By 1938, Pew had added sections of the Bicking and Nippes mill parcels along Mill Creek, land with at least four stone residences for mill workers built prior to 1850.
The Pews and their two children lived at Rolling Hill Farm until the 1950s, but by 1958 family members had left the residence unoccupied. While it was being dismantled in July 1958, a blow torch set the building in flames. The remains were demolished and the Pews never used the site again, though the caretaker continued to live in the cottage.
The Township’s Rolling Hill Park
When the property of the Pew Estate was put on the market in 1994, there was an immediate effort in the Township to acquire this special tract of open space with its remaining farm buildings and mill residences neatly bounded by Rose Glen Road and Mill Creek.

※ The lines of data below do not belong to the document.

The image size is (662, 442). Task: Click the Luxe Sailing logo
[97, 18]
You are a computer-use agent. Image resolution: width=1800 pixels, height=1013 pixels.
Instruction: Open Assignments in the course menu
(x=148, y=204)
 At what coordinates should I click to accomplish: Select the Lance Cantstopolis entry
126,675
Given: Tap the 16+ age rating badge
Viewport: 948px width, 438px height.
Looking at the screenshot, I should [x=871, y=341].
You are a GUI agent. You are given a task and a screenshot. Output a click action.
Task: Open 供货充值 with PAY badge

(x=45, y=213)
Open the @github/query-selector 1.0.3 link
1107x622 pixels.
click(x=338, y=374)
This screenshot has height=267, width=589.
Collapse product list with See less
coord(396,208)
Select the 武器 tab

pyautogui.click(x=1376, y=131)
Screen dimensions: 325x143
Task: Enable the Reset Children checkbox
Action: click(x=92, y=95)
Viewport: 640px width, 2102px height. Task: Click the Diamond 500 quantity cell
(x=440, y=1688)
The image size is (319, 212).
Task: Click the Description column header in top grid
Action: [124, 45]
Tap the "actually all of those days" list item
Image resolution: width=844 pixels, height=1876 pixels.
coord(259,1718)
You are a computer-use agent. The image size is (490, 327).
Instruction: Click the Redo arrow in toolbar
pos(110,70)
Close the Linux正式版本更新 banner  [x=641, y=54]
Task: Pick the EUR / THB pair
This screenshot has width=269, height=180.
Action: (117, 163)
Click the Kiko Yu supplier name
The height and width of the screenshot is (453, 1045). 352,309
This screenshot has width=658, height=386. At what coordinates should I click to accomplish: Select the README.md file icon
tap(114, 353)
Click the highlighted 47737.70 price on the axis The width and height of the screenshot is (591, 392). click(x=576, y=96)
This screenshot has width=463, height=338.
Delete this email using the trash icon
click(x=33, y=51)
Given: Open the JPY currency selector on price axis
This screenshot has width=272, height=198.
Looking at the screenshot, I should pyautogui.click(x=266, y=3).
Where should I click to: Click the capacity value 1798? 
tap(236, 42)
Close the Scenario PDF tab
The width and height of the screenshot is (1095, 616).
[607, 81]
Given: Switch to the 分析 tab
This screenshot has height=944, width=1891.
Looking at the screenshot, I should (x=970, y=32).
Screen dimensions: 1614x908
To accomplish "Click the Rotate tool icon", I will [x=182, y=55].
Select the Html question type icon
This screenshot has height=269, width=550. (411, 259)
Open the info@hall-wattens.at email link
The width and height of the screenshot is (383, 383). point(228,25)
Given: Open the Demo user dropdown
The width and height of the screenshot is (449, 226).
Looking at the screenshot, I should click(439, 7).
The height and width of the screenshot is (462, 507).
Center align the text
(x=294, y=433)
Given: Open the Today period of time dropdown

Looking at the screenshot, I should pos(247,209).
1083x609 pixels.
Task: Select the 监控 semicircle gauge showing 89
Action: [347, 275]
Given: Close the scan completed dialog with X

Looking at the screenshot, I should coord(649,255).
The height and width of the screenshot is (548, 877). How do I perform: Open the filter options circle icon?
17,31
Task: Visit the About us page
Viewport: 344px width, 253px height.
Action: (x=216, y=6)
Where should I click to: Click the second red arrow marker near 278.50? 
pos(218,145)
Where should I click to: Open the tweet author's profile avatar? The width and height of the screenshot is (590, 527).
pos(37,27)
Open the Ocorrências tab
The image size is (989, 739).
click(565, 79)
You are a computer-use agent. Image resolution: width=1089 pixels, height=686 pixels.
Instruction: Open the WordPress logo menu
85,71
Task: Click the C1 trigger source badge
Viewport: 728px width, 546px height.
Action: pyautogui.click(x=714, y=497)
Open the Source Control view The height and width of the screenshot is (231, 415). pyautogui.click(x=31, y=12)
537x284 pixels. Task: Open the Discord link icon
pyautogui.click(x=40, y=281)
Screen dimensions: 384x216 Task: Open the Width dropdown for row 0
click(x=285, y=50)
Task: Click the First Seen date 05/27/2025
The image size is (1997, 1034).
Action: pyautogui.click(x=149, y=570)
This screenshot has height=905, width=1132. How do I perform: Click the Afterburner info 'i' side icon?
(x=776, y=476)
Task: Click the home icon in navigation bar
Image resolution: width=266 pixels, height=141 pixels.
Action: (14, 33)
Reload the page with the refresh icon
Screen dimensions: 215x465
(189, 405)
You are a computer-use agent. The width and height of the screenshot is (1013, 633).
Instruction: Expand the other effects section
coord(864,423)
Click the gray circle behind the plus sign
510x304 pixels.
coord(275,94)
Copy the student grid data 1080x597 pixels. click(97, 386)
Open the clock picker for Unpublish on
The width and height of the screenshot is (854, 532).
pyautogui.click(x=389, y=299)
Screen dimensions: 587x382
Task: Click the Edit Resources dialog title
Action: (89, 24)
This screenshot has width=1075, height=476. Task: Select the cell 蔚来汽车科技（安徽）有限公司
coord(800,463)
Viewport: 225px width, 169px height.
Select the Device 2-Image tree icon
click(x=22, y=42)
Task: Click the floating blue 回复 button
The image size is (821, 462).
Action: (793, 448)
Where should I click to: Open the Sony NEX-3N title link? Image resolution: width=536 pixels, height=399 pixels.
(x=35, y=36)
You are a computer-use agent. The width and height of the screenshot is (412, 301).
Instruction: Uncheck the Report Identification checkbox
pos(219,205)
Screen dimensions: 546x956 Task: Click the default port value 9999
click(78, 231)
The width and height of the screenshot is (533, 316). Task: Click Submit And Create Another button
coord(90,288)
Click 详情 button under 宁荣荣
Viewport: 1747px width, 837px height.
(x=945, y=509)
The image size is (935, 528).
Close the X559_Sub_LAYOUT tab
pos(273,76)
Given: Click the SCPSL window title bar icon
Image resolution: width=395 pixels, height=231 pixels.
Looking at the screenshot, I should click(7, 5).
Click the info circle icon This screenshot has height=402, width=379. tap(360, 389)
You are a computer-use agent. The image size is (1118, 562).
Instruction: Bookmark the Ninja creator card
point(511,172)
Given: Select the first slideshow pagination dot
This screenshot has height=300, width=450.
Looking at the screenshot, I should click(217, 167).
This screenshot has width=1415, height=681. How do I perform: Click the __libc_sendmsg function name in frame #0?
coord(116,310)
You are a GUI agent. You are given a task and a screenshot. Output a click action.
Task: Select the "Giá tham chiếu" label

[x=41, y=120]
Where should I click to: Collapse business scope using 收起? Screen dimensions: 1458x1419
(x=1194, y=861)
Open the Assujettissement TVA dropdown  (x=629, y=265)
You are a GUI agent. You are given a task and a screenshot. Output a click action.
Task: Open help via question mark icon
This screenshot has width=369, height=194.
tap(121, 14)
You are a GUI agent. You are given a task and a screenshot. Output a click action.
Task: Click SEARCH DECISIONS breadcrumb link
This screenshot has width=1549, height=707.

Through Montgomery County Open Space funds, a Township bond issue and contributions raised by Lower Merion Preservation Trust from the community at large, 103 acres of open space was purchased for $4.37 million and renamed Rolling Hill Park.
A Natural Refuge
Rolling Hill Park is now a cherished nature preserve and cultural resource as well as part of a National Register Historic District. The park is used to teach the history of early Quaker settlement and industry in the Township and to provide opportunities for bird watching, hiking, horseback riding, fishing and picknicking. The farm cottage built for the Megargee’s caretaker is being restored by Lower Merion Conservancy, where they will work to protect open space, historic resources and clean streams throughout the Township.